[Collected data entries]
___

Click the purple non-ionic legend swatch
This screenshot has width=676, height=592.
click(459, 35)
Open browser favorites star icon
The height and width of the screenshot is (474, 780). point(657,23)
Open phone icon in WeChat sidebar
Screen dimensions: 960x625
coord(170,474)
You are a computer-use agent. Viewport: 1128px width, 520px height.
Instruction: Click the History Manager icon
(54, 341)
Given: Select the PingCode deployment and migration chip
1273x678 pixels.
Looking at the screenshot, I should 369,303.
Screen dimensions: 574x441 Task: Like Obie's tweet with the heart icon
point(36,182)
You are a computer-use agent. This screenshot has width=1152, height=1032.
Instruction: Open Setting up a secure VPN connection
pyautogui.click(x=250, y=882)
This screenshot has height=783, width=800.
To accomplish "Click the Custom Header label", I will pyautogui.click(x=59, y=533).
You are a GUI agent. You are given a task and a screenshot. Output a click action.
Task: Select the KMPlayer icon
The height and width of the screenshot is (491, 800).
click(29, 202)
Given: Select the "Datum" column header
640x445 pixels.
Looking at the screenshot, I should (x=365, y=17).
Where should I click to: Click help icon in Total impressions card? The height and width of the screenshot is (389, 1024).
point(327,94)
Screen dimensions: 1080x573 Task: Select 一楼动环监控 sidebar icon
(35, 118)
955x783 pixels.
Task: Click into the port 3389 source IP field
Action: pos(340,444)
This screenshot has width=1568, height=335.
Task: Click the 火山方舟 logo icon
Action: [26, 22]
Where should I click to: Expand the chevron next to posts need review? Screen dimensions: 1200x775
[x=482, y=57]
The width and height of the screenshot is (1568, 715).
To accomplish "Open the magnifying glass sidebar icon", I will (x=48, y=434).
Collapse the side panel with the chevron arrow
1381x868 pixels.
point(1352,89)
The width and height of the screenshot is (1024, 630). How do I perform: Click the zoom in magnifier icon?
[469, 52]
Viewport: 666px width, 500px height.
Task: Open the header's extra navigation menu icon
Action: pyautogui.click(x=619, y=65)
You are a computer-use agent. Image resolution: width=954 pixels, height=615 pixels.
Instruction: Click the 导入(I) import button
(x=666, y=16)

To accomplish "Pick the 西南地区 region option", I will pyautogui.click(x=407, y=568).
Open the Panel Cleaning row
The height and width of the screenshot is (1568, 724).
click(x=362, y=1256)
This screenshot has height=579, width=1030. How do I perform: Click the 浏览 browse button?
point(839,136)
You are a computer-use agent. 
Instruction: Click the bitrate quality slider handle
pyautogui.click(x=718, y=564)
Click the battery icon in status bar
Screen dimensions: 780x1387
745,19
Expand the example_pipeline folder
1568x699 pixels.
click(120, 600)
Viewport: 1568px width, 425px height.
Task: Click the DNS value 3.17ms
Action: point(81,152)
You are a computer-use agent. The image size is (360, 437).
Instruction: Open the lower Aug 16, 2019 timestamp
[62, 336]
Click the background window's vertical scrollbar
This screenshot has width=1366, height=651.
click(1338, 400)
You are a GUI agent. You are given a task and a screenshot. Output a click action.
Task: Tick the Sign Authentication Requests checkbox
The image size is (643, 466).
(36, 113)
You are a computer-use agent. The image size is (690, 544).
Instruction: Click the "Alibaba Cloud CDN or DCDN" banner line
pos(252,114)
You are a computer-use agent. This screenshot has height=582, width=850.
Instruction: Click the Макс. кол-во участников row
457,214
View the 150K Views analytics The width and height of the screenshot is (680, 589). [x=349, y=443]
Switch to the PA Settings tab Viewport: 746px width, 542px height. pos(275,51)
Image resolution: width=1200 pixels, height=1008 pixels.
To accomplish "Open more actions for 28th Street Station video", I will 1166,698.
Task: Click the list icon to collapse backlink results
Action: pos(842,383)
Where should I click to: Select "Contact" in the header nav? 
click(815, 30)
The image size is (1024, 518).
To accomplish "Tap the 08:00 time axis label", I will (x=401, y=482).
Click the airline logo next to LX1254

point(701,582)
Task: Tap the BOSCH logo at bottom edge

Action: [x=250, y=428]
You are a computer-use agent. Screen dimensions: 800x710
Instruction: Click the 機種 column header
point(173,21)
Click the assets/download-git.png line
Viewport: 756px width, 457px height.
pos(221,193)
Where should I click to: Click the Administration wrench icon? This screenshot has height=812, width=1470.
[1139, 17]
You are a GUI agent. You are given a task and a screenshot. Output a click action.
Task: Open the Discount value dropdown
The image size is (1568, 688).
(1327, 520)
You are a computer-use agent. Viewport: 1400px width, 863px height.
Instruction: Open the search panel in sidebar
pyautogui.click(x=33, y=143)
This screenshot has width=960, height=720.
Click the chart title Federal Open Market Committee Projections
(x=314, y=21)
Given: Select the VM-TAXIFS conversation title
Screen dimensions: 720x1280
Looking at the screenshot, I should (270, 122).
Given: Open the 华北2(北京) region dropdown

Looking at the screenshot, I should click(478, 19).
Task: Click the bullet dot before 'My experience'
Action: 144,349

___

**What the exercise asks:**
Having read the entries above, repeat them exactly.

**Answer box:**
Click the purple non-ionic legend swatch
This screenshot has width=676, height=592.
click(459, 35)
Open browser favorites star icon
The height and width of the screenshot is (474, 780). point(657,23)
Open phone icon in WeChat sidebar
Screen dimensions: 960x625
coord(170,474)
You are a computer-use agent. Viewport: 1128px width, 520px height.
Instruction: Click the History Manager icon
(54, 341)
Given: Select the PingCode deployment and migration chip
1273x678 pixels.
Looking at the screenshot, I should 369,303.
Screen dimensions: 574x441 Task: Like Obie's tweet with the heart icon
point(36,182)
You are a computer-use agent. This screenshot has width=1152, height=1032.
Instruction: Open Setting up a secure VPN connection
pyautogui.click(x=250, y=882)
This screenshot has height=783, width=800.
To accomplish "Click the Custom Header label", I will pyautogui.click(x=59, y=533).
You are a GUI agent. You are given a task and a screenshot. Output a click action.
Task: Select the KMPlayer icon
The height and width of the screenshot is (491, 800).
click(29, 202)
Given: Select the "Datum" column header
640x445 pixels.
Looking at the screenshot, I should (x=365, y=17).
Where should I click to: Click help icon in Total impressions card? The height and width of the screenshot is (389, 1024).
point(327,94)
Screen dimensions: 1080x573 Task: Select 一楼动环监控 sidebar icon
(35, 118)
955x783 pixels.
Task: Click into the port 3389 source IP field
Action: pos(340,444)
This screenshot has width=1568, height=335.
Task: Click the 火山方舟 logo icon
Action: [26, 22]
Where should I click to: Expand the chevron next to posts need review? Screen dimensions: 1200x775
[x=482, y=57]
The width and height of the screenshot is (1568, 715).
To accomplish "Open the magnifying glass sidebar icon", I will (x=48, y=434).
Collapse the side panel with the chevron arrow
1381x868 pixels.
point(1352,89)
The width and height of the screenshot is (1024, 630). How do I perform: Click the zoom in magnifier icon?
[469, 52]
Viewport: 666px width, 500px height.
Task: Open the header's extra navigation menu icon
Action: pyautogui.click(x=619, y=65)
You are a computer-use agent. Image resolution: width=954 pixels, height=615 pixels.
Instruction: Click the 导入(I) import button
(x=666, y=16)

To accomplish "Pick the 西南地区 region option", I will pyautogui.click(x=407, y=568).
Open the Panel Cleaning row
The height and width of the screenshot is (1568, 724).
click(x=362, y=1256)
This screenshot has height=579, width=1030. How do I perform: Click the 浏览 browse button?
point(839,136)
You are a computer-use agent. 
Instruction: Click the bitrate quality slider handle
pyautogui.click(x=718, y=564)
Click the battery icon in status bar
Screen dimensions: 780x1387
745,19
Expand the example_pipeline folder
1568x699 pixels.
click(120, 600)
Viewport: 1568px width, 425px height.
Task: Click the DNS value 3.17ms
Action: point(81,152)
You are a computer-use agent. The image size is (360, 437).
Instruction: Open the lower Aug 16, 2019 timestamp
[62, 336]
Click the background window's vertical scrollbar
This screenshot has width=1366, height=651.
click(1338, 400)
You are a GUI agent. You are given a task and a screenshot. Output a click action.
Task: Tick the Sign Authentication Requests checkbox
The image size is (643, 466).
(36, 113)
You are a computer-use agent. The image size is (690, 544).
Instruction: Click the "Alibaba Cloud CDN or DCDN" banner line
pos(252,114)
You are a computer-use agent. This screenshot has height=582, width=850.
Instruction: Click the Макс. кол-во участников row
457,214
View the 150K Views analytics The width and height of the screenshot is (680, 589). [x=349, y=443]
Switch to the PA Settings tab Viewport: 746px width, 542px height. pos(275,51)
Image resolution: width=1200 pixels, height=1008 pixels.
To accomplish "Open more actions for 28th Street Station video", I will 1166,698.
Task: Click the list icon to collapse backlink results
Action: pos(842,383)
Where should I click to: Select "Contact" in the header nav? 
click(815, 30)
The image size is (1024, 518).
To accomplish "Tap the 08:00 time axis label", I will (x=401, y=482).
Click the airline logo next to LX1254

point(701,582)
Task: Tap the BOSCH logo at bottom edge

Action: [x=250, y=428]
You are a computer-use agent. Screen dimensions: 800x710
Instruction: Click the 機種 column header
point(173,21)
Click the assets/download-git.png line
Viewport: 756px width, 457px height.
pos(221,193)
Where should I click to: Click the Administration wrench icon? This screenshot has height=812, width=1470.
[1139, 17]
You are a GUI agent. You are given a task and a screenshot. Output a click action.
Task: Open the Discount value dropdown
The image size is (1568, 688).
(1327, 520)
You are a computer-use agent. Viewport: 1400px width, 863px height.
Instruction: Open the search panel in sidebar
pyautogui.click(x=33, y=143)
This screenshot has width=960, height=720.
Click the chart title Federal Open Market Committee Projections
(x=314, y=21)
Given: Select the VM-TAXIFS conversation title
Screen dimensions: 720x1280
Looking at the screenshot, I should (270, 122).
Given: Open the 华北2(北京) region dropdown

Looking at the screenshot, I should click(478, 19).
Task: Click the bullet dot before 'My experience'
Action: 144,349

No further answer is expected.